TO BE DONE: Please format as a Markdown table with the columns Row and Line the lines starting with the line that contains "Cucine su misura per" and going on through the line that contains "Portfolio (1073, 54)", both included, leaving out blank lines.

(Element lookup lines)
#####
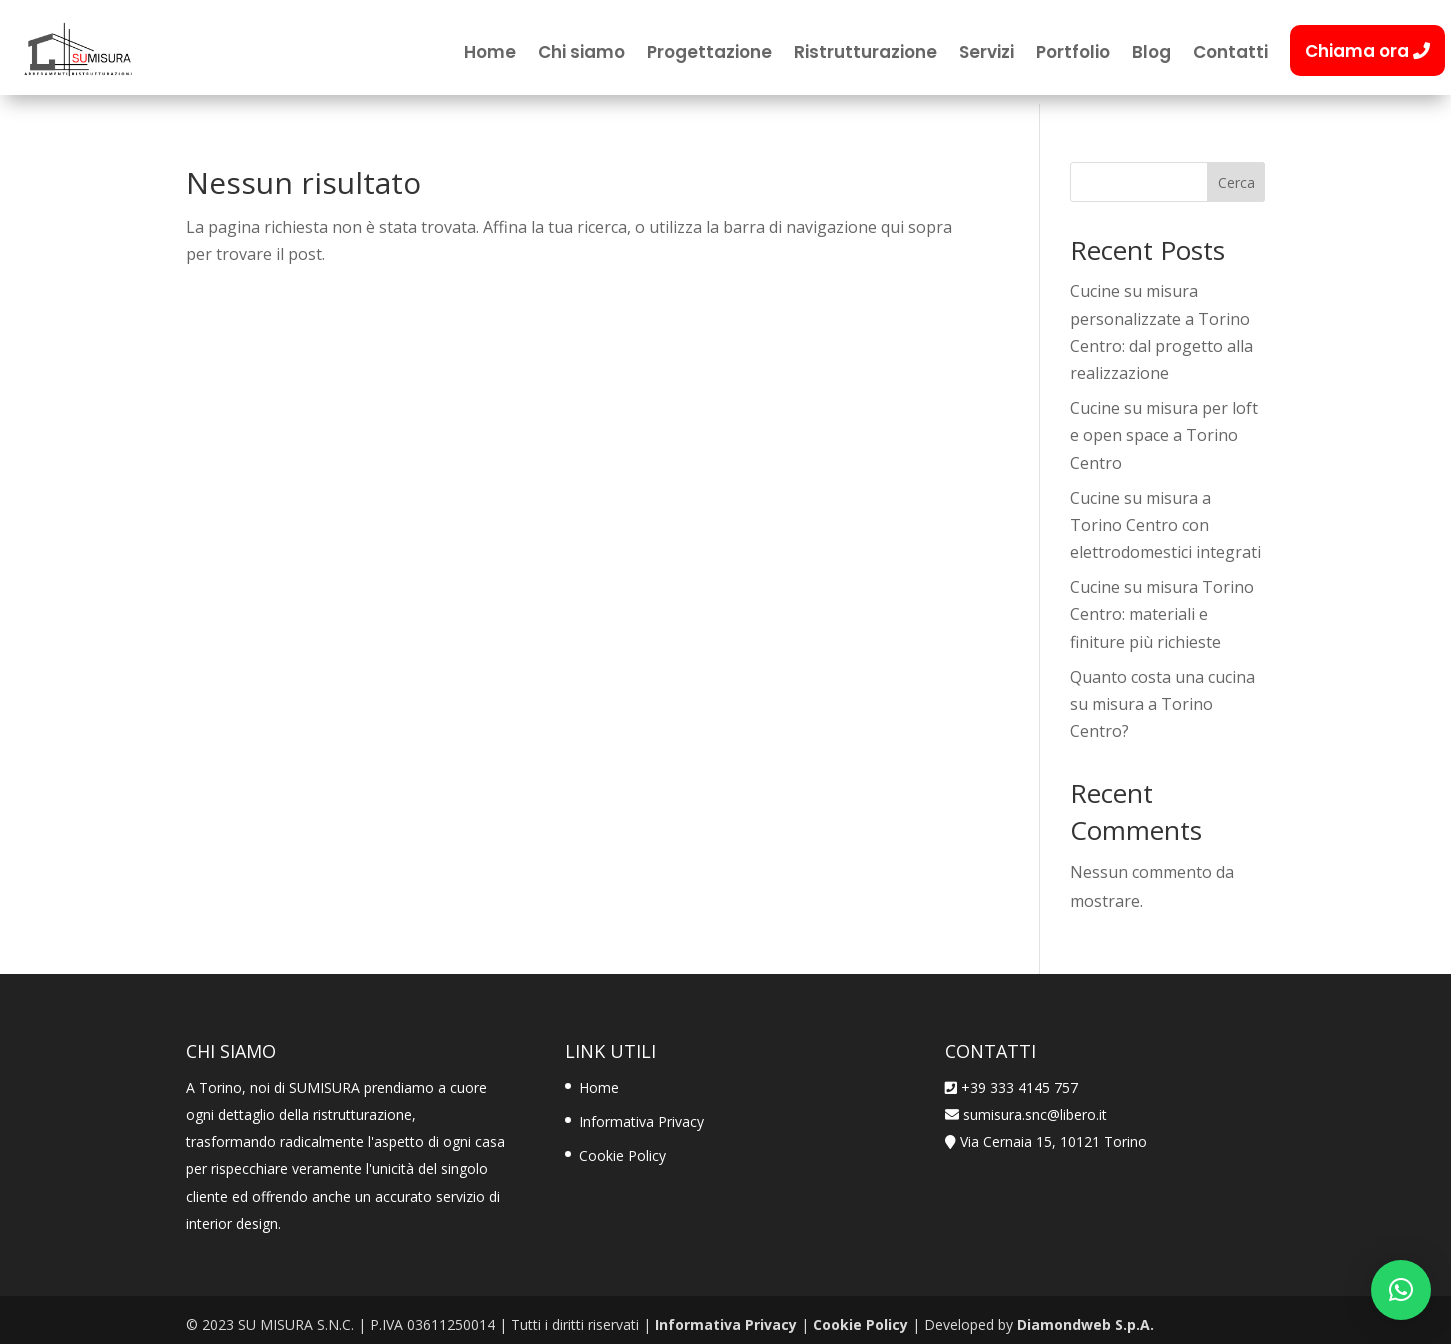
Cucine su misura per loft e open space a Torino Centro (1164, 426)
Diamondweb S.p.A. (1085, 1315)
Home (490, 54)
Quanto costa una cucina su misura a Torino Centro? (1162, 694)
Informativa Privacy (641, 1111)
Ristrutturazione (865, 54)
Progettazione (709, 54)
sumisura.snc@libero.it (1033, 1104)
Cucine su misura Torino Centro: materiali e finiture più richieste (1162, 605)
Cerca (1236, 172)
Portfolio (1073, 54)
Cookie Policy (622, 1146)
#####
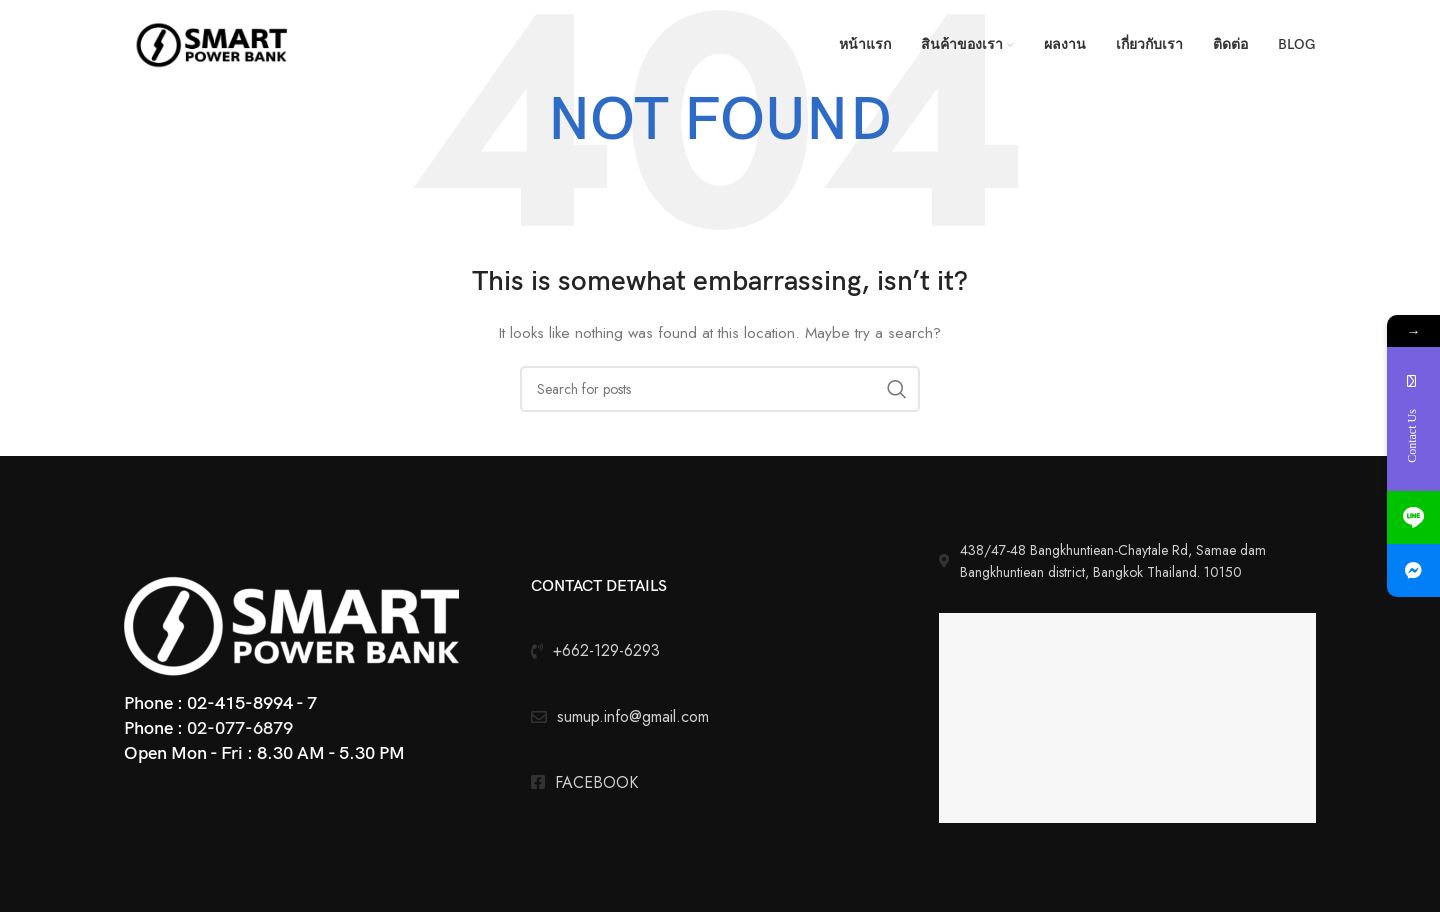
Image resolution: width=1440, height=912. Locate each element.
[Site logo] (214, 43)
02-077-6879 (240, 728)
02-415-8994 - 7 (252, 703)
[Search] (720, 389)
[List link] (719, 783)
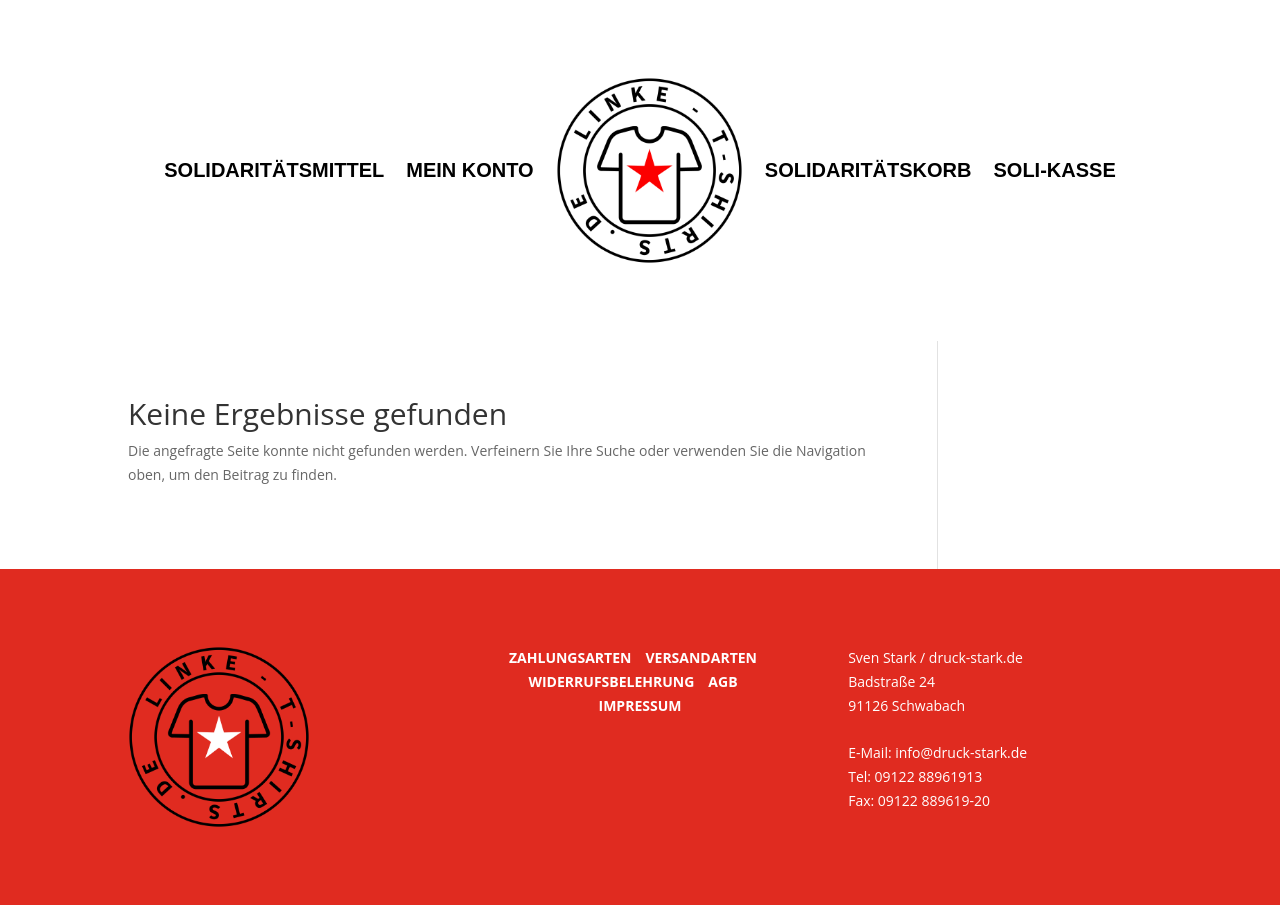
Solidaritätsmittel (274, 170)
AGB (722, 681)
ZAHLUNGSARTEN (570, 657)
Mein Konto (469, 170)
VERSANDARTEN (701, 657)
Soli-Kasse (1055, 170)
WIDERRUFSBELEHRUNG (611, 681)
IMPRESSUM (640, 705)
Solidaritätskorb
#####
EXERCISE SOLUTION:
| Row | Line |
|---|---|
| 1 | Cucine su misura per loft e open space a Torino Centro (1164, 426) |
| 2 | Diamondweb S.p.A. (1085, 1315) |
| 3 | Home (490, 54) |
| 4 | Quanto costa una cucina su misura a Torino Centro? (1162, 694) |
| 5 | Informativa Privacy (641, 1111) |
| 6 | Ristrutturazione (865, 54) |
| 7 | Progettazione (709, 54) |
| 8 | sumisura.snc@libero.it (1033, 1104) |
| 9 | Cucine su misura Torino Centro: materiali e finiture più richieste (1162, 605) |
| 10 | Cerca (1236, 172) |
| 11 | Portfolio (1073, 54) |